By Ian Swanson - 07/22/10 10:00 AM EDT
The Wall Street reform bill President Obama signed into law Wednesday is serving as a fiscal stimulus for Washington.
At least a thousand new government workers will be hired as a direct result of the legislation, which triggers a massive wave of rulemaking by regulatory agencies.
“Lawyers always win,” joked one Washington insider, who was quick to say that he wasn’t just saying that because he’s a lawyer.
The Securities and Exchange Commission (SEC) expects to add about 800 new positions to carry out its new and expanded responsibilities, while the Commodity Futures Trading Commission (CFTC) plans to increase its workforce by nearly 50 percent, to 1,000 employees, a spokesman told The Hill.
The Federal Deposit Insurance Corporation, which will have additional responsibilities for unwinding troubled institutions whose downfall could hurt the broader economy, also expects a significant increase in employees, though a spokesman said the banking regulator has not projected how many new staffers it will need.
The Treasury and Federal Reserve are expected to wield much greater power under the bill and will also likely expand, though a spokesman for the Fed told The Hill it’s too soon to tell by how much.
The new regulatory staffers and K Street lawyers will be working on more than 200 new rules that must be written under the Wall Street reform bill, according to a chart prepared by the Financial Services Roundtable. It also counts 68 studies that must be drawn up by the bill.

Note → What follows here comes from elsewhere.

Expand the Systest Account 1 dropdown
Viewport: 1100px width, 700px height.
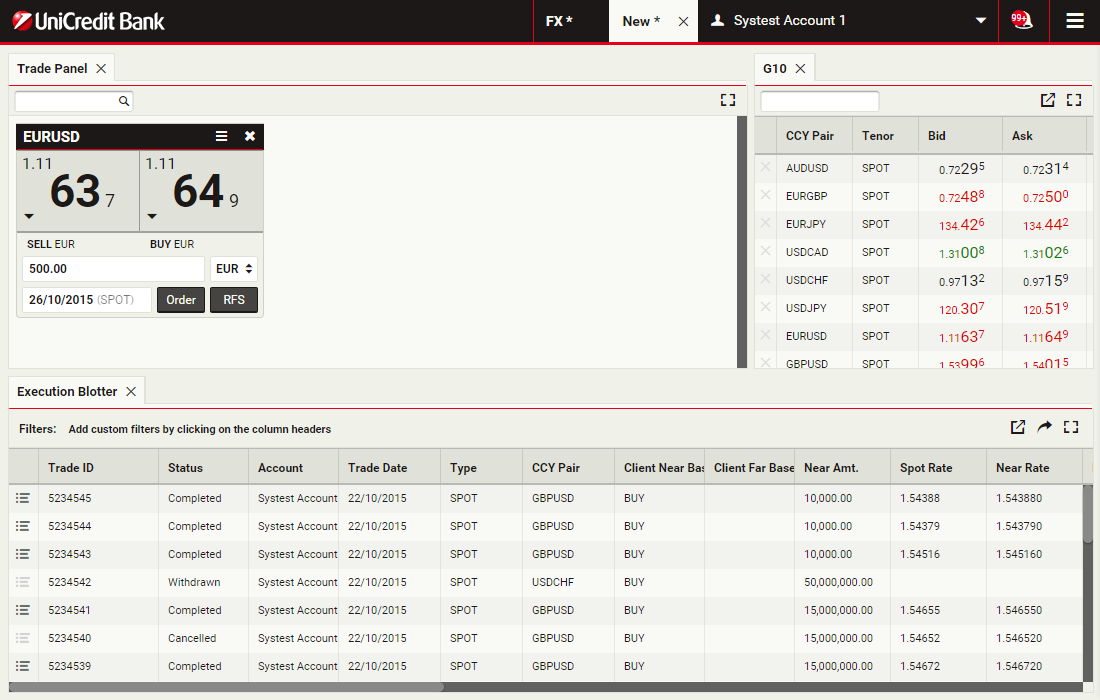981,21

To put that in context, the Sarbanes-Oxley accounting reforms passed in 2002 in the wake of the Enron collapse, the last major legislation affecting financial services, required 16 rules and six studies.
Both bills are significant, but “this one has really shifted power from Wall Street to 1500 Pennsylvania Ave.,” said Richard Alexander, managing partner of Arnold and Porter, referring to the increased power of the Treasury Department.
Alexander, a senior partner in the firm’s financial services group, said the legislation offers opportunities for firms not only in financial services, but in consumer issues and corporate governance, among other issues.
“I can’t predict what the headcount will be, but needless to say there’s going to be a tremendous amount of work created,” he said.
Big banks and other financial institutions will have to deal with the new consumer protection agency created by the bill, and are likely to add in-house help to deal with new regulations that spin out of the agency.
While Obama mentioned credit card fees and bank overdraft charges as two areas of new consumer oversight in his remarks at Wednesday’s bill signing, others say the new law could cover anything from ATM fees to checking accounts.
Wall Street sees the legislation as largely undefined and will be avidly watching the rulemaking process.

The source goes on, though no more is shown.